Semua yang ada pada online shopping baik di ecommerce maupun media sosial memang didesain untuk menciptakan perilaku konsumtif, sehingga kita lebih mudah boros dan tergoda harga miring.
Jean Baudrillard dalam bukunya yang berjudul “Masyarakat Konsumsi” berargumen tentang Teori Masyarakat Konsumtif yang menjelaskan bahwa perilaku konsumsi saat ini tidak hanya faktor ekonomi murni dan kebutuhan rasional semata yang mempengaruhi. Tetapi juga oleh sistem budaya dan sistem makna sosial yang berperan dalam mengarahkan pilihan individu.

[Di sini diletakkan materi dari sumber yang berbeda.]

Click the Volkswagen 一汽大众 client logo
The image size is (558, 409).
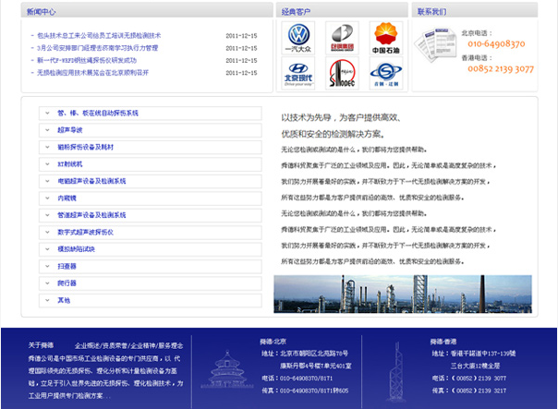(x=297, y=39)
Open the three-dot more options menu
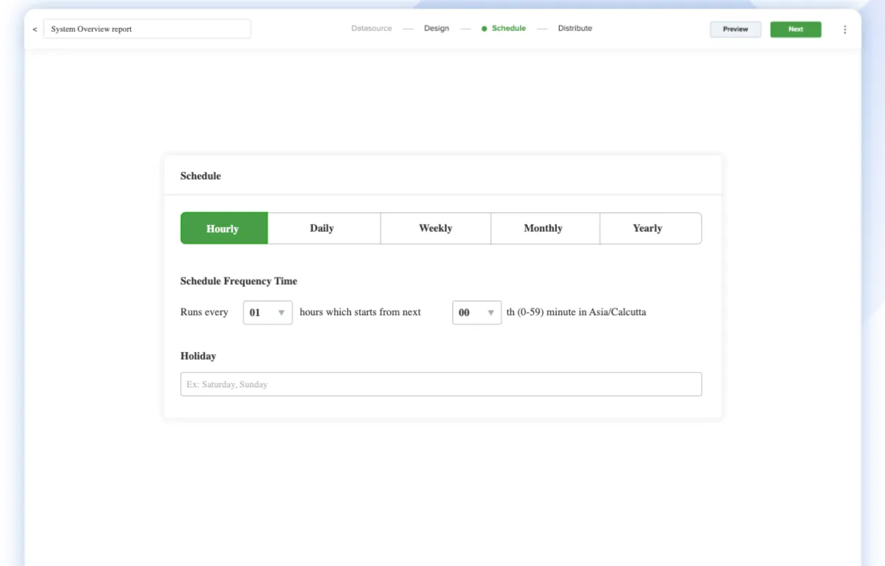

Menurut data Kementerian Perdagangan, jumlah pengguna e-commerce di Indonesia meningkat 69% selama periode 2020-2024 (Data dari Databoks 2024). Tak heran jika banyak pedagang Tanah Abang sempat protes akan pasar mereka yang semakin sepi.
Namun, apa yang akan terjadi jika kita semuanya melakukan transaksi jual beli secara online?
Yang pertama tentu saja lebih minimnya interaksi sosial. Toko fisik bukan hanya tempat berbelanja, tetapi juga ruang untuk bersosialisasi dan membangun komunitas. Jika kita semua beralih ke belanja online, kita mungkin kehilangan momen-momen berinteraksi.
Selain itu, banyak bisnis lokal yang terpaksa tutup. Terutama mereka yang tidak mampu memanfaatkan teknologi. Pada gilirannya, hal ini akan mengurangi lapangan pekerjaan dan dampak positif ekonomi lokal.
Ada juga dampak lingkungan yang perlu kita perhatikan. Proses pengiriman barang membutuhkan bahan-bahan untuk packing (stereofoam, polymailer, bubble wrap, selotip, dsb.) yang nantinya berkontribusi pada emisi karbon yang dapat memperburuk perubahan iklim.
Jadi apa yang bisa kita lakukan?
Untuk menciptakan keseimbangan dalam berbelanja online, kita bisa mulai dengan lebih sadar akan pilihan kita sebagai konsumen. Anda dapat mengambil langkah-langkah berikut ini.
- Mendukung bisnis lokal dengan berbelanja di toko fisik ketika memungkinkan,
- Memanfaatkan platform e-commerce yang miliknya adalah usaha kecil atau UMKM, dan
- Mengurangi frekuensi pengiriman untuk mengurangi dampak lingkungan.
Selain itu, edukasi tentang pentingnya berbelanja secara bertanggung jawab dan membagikan informasi ini kepada orang lain dapat meningkatkan kesadaran masyarakat.